Invisibilidade histórica
No livro Presença africana na Serra Gaúcha: subsídios, a historiadora caxiense Loraine Slomp Giron aborda a escravidão, o racismo e o papel dos negros na formação socioeconômica e política da região. Para a pesquisadora, a comunidade tem sua importância ignorada nas narrativas históricas – inclusive as oficiais –, que realçam o papel dos colonos italianos e alemães e ignoram a maciça presença negra no início do povoamento da Serra. Embora não fosse tão expressiva quanto no Sul do Estado, onde os escravos trabalhavam nas charqueadas, a comunidade negra na Serra chegou a representar 40% da população total em censo realizado em 1780 (o percentual diminuiria gradativamente, e de forma mais significativa a partir das migrações brancas na segunda metade do século 19).
“Se a escravidão na região das colônias era proibida, o mesmo não ocorria na região dos campos, em que a base econômica era a mão de obra escrava, a monocultura (pecuária) e o latifúndio”, escreve a historiadora.
Loraine, que publicou a obra em 2009, também reforça que a miscigenação favorece o elo mais forte da corrente e força ao mais fraco abrir mão de traços de sua identidade cultural. Imigrantes forçados, os negros perderam a memória da terra natal e até mesmo sua família de origem, das quais eram separados. Receberam por sobrenome o local de procedência ou da propriedade em que trabalhavam. Mesmo libertos, para serem reconhecidos como pessoas, tiveram de copiar dos brancos também a língua, a religião, a economia e a cultura. Em outras palavras, restou ao negro tornar-se um cidadão branco, de pele negra.
“Colocá-los no mundo”
É para combater a invisibilidade e a exclusão que Mato Grande tem em Juliana Acauan Pinto uma aliada incansável. Técnica de Bem-Estar Social da Emater (Empresa de Assistência Técnica e Extensão Rural) no município, Juliana ajudou a realizar o levantamento de dados para “colocá-los no mundo”, como diz, os remanescentes de quilombo. E desde então tem sido uma facilitadora para garantir o acesso dos moradores a programas sociais, nas áreas de geração de renda, defesa e garantia de direitos, alimentação saudável e atividades físicas, entre outras.

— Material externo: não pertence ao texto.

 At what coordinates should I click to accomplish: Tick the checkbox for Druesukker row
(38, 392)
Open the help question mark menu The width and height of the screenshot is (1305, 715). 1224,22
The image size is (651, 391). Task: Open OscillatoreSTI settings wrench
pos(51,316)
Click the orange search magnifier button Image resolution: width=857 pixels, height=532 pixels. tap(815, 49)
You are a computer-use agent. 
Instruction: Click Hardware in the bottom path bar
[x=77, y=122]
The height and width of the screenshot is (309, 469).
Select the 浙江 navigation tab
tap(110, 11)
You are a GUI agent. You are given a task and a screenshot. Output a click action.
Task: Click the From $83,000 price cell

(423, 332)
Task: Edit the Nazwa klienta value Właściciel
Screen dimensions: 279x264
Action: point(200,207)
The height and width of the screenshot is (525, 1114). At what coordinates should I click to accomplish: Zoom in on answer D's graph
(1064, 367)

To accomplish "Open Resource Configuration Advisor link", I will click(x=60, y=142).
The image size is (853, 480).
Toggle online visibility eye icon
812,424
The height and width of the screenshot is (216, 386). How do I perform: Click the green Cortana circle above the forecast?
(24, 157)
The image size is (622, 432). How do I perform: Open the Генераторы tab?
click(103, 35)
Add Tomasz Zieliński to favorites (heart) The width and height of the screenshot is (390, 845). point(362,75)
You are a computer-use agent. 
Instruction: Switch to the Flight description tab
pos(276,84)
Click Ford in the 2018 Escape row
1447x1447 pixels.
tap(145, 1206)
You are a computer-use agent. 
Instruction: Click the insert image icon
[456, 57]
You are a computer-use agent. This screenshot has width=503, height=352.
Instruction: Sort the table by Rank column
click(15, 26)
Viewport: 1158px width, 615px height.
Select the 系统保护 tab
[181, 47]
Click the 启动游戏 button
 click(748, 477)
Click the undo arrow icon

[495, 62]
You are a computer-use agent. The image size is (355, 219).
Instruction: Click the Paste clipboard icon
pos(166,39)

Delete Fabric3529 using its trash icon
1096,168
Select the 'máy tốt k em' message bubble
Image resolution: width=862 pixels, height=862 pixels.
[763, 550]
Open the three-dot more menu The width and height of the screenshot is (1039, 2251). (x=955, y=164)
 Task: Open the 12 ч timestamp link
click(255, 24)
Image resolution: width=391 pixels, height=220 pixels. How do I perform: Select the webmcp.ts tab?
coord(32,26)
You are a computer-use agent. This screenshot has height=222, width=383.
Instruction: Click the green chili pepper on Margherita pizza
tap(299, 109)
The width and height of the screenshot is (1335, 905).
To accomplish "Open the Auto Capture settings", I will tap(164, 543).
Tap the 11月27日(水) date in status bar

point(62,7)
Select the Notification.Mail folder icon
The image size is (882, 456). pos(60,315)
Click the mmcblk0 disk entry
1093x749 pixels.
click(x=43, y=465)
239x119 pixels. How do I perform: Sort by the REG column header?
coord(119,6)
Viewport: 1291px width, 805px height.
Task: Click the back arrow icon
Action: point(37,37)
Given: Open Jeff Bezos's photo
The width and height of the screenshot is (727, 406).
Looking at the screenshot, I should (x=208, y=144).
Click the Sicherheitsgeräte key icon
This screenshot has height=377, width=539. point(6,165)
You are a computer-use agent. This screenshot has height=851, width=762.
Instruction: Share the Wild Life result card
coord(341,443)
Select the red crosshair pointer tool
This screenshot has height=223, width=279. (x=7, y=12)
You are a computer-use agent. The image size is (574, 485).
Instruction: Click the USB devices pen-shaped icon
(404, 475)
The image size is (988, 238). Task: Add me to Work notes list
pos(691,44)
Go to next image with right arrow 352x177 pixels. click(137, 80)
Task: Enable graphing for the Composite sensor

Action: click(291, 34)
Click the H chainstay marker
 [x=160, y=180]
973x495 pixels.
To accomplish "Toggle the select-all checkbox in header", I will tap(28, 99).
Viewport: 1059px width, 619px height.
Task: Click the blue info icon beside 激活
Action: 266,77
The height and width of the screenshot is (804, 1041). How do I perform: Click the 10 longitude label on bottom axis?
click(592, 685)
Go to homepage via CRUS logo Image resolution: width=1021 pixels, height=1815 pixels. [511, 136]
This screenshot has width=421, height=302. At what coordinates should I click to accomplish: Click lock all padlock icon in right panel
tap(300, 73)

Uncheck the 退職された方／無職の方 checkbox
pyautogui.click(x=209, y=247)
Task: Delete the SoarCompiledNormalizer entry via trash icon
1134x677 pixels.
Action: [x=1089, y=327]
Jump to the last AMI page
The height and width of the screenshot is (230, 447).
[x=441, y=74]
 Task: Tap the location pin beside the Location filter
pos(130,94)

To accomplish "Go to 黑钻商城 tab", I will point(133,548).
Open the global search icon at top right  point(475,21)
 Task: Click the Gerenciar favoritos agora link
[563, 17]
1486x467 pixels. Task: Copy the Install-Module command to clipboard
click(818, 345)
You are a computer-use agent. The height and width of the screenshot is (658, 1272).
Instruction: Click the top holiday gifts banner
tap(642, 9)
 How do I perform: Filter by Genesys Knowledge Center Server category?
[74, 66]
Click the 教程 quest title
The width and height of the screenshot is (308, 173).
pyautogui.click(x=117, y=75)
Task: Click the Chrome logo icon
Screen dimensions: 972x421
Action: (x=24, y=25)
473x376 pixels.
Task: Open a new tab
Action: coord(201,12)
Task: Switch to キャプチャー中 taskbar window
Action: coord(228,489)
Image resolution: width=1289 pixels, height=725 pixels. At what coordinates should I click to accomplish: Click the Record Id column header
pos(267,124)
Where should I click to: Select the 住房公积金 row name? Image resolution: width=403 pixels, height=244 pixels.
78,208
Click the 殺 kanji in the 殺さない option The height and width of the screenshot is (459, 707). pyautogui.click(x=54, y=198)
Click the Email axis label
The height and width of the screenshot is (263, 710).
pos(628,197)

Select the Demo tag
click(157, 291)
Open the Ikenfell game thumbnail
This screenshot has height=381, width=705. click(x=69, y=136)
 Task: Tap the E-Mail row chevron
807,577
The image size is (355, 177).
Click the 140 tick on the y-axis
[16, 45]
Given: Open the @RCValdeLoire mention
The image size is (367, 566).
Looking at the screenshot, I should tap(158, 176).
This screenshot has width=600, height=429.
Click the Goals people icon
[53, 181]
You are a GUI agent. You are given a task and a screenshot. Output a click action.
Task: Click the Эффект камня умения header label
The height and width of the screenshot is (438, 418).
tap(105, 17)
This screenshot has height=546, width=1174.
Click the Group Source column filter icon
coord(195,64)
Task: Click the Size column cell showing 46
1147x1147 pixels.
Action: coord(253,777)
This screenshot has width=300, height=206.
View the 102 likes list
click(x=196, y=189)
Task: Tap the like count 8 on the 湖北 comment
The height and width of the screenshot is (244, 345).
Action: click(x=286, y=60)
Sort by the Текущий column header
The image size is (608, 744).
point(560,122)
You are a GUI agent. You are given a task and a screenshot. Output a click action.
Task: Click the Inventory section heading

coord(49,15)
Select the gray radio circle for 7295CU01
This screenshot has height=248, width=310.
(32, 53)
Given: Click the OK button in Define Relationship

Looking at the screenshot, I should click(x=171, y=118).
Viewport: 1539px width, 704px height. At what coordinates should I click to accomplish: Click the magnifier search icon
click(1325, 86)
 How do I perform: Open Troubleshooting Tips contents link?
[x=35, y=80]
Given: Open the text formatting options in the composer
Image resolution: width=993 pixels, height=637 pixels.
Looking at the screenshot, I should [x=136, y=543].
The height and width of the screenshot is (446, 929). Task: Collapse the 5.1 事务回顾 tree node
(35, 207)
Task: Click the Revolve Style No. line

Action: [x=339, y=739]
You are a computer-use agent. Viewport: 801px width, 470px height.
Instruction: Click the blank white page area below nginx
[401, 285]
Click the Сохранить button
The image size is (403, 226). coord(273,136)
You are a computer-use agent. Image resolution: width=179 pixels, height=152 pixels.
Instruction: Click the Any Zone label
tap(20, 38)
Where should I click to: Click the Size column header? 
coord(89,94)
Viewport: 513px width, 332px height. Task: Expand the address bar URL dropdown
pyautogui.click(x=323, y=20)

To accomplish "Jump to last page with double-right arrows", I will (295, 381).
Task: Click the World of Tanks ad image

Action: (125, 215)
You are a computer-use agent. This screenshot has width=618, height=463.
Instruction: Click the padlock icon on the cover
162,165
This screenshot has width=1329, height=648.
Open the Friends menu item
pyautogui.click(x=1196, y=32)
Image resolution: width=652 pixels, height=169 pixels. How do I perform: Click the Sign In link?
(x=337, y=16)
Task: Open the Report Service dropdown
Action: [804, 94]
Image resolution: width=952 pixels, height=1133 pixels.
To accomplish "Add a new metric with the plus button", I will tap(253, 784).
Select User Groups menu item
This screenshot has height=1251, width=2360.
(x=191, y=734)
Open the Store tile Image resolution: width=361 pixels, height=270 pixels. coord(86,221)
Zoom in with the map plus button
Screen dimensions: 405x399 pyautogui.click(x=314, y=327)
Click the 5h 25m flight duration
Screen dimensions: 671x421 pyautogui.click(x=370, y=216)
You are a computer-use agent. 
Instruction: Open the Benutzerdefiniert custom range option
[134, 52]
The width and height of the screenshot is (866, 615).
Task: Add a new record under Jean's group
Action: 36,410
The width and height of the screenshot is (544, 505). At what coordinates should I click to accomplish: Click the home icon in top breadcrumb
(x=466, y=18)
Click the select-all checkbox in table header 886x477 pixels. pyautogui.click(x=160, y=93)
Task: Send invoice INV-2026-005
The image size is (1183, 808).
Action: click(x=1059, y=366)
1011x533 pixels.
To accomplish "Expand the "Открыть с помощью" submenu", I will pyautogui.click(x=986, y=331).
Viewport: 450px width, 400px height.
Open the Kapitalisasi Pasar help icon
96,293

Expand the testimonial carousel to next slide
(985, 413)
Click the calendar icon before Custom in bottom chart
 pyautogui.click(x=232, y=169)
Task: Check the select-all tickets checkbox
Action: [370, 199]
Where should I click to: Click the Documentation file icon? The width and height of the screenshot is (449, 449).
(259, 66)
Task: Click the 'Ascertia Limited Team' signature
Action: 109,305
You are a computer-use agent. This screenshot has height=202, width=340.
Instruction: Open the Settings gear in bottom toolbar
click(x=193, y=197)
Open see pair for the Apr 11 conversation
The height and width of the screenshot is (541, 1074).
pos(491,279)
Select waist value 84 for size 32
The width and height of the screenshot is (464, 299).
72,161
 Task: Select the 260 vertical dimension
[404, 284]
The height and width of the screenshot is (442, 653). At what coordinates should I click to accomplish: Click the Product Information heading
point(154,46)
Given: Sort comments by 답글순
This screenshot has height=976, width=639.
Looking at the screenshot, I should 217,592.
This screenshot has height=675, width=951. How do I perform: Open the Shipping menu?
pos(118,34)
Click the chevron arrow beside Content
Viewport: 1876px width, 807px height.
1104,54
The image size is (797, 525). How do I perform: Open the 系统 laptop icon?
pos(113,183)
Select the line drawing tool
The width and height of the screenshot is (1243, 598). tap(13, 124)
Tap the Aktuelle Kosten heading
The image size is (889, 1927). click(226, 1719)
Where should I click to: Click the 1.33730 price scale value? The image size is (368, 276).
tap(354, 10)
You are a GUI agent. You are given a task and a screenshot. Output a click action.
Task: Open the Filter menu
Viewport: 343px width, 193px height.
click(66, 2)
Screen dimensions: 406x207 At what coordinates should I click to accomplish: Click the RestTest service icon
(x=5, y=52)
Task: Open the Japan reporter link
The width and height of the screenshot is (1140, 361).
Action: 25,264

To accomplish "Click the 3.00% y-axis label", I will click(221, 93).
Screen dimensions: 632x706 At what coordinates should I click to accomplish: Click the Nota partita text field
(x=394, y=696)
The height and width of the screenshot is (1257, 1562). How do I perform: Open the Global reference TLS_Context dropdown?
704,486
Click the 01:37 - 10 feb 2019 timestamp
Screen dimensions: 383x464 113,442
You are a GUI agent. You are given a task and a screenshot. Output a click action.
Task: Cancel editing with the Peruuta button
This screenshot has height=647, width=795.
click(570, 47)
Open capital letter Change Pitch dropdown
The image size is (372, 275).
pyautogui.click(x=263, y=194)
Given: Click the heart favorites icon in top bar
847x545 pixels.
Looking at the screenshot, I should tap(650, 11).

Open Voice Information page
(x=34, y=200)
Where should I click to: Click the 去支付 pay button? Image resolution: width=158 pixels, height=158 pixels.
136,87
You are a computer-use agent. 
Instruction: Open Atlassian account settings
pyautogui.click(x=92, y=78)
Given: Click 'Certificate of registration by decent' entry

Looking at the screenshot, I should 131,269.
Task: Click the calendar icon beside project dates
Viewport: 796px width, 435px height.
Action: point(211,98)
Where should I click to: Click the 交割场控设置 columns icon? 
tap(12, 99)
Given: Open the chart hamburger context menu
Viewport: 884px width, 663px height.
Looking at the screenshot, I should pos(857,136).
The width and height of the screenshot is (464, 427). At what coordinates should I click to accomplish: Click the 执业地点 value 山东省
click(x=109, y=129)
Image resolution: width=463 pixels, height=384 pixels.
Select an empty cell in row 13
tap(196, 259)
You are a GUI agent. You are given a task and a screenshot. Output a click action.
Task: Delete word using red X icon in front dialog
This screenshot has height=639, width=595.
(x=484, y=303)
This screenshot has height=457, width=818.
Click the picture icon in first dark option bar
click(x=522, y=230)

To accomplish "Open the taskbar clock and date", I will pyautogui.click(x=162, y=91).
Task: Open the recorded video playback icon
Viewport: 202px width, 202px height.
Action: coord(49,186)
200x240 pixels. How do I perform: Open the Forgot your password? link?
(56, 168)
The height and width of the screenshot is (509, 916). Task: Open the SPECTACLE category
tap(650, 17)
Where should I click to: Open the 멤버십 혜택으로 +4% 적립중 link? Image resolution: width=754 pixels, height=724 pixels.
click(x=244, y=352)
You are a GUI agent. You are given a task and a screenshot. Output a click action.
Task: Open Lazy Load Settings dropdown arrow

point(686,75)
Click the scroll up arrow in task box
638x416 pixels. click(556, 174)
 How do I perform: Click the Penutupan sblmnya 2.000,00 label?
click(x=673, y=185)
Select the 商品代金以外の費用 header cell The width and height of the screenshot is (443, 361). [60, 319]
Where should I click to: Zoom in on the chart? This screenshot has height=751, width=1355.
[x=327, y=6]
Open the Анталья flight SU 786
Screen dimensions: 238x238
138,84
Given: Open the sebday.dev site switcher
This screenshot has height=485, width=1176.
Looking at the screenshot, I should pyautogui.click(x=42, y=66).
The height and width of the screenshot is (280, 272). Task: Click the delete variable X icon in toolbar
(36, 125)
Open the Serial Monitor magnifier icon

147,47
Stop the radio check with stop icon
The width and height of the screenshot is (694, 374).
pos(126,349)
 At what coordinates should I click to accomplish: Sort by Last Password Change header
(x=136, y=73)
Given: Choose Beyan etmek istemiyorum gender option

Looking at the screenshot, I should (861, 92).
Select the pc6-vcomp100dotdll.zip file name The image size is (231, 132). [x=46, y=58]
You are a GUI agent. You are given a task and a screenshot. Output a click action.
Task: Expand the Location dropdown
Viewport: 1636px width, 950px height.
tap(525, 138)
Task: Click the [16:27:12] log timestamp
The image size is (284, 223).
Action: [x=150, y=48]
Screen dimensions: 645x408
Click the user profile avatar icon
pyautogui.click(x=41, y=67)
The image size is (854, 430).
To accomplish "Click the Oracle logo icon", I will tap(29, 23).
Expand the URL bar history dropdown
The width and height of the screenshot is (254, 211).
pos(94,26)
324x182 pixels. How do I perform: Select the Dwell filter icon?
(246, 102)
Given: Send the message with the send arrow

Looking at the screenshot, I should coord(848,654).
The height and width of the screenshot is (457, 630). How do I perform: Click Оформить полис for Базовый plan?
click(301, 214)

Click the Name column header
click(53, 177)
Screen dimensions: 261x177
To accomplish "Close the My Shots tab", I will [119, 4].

Um dos focos da Emater é junto à população feminina do distrito, excluída do mercado de trabalho. Enquanto a maioria dos homens jovens trabalha nas colheitas de maçã e de alho e no extrativismo do pinhão, as mulheres ficam em casa cuidando dos filhos. Quando as crianças estão na escolinha, dedicam-se às atividades domésticas, sendo totalmente dependentes do dinheiro que os companheiros recebem. Algumas fazem faxina
– Parte do trabalho é tentar despertar nas mulheres a atitude de querer fazer algo por elas mesmas. São inseguras, têm a autoestima baixa. A maioria, com 17 anos, já tem filho para cuidar. Elas teriam acesso a bolsa de estudos para fazer uma faculdade, mas não têm o ensino médio completo – comenta Juliana.
Entre as ações desenvolvidas nos últimos tempos estão oficinas de produção de sabão em barra e líquido (para consumo e para venda na feira do agricultor), oficinas de ervas medicinais, caminhadas e ginástica. Também foram feitas excursões para levar as mulheres que nunca saíram da região. Fizeram passeios à praia de Cidreira, a uma horta de ervas medicinais em Picada Café e à Expointer, em Esteio. Uma das participantes, Nandara Godoy, 25, conta que os passeios têm ajudado a abrir a cabeça e querer coisas novas:
– É muito bom conhecer pessoas diferentes, ver gente que faz coisas que a gente não conhece. Principalmente para as mulheres, que não têm muita oportunidade de sair daqui.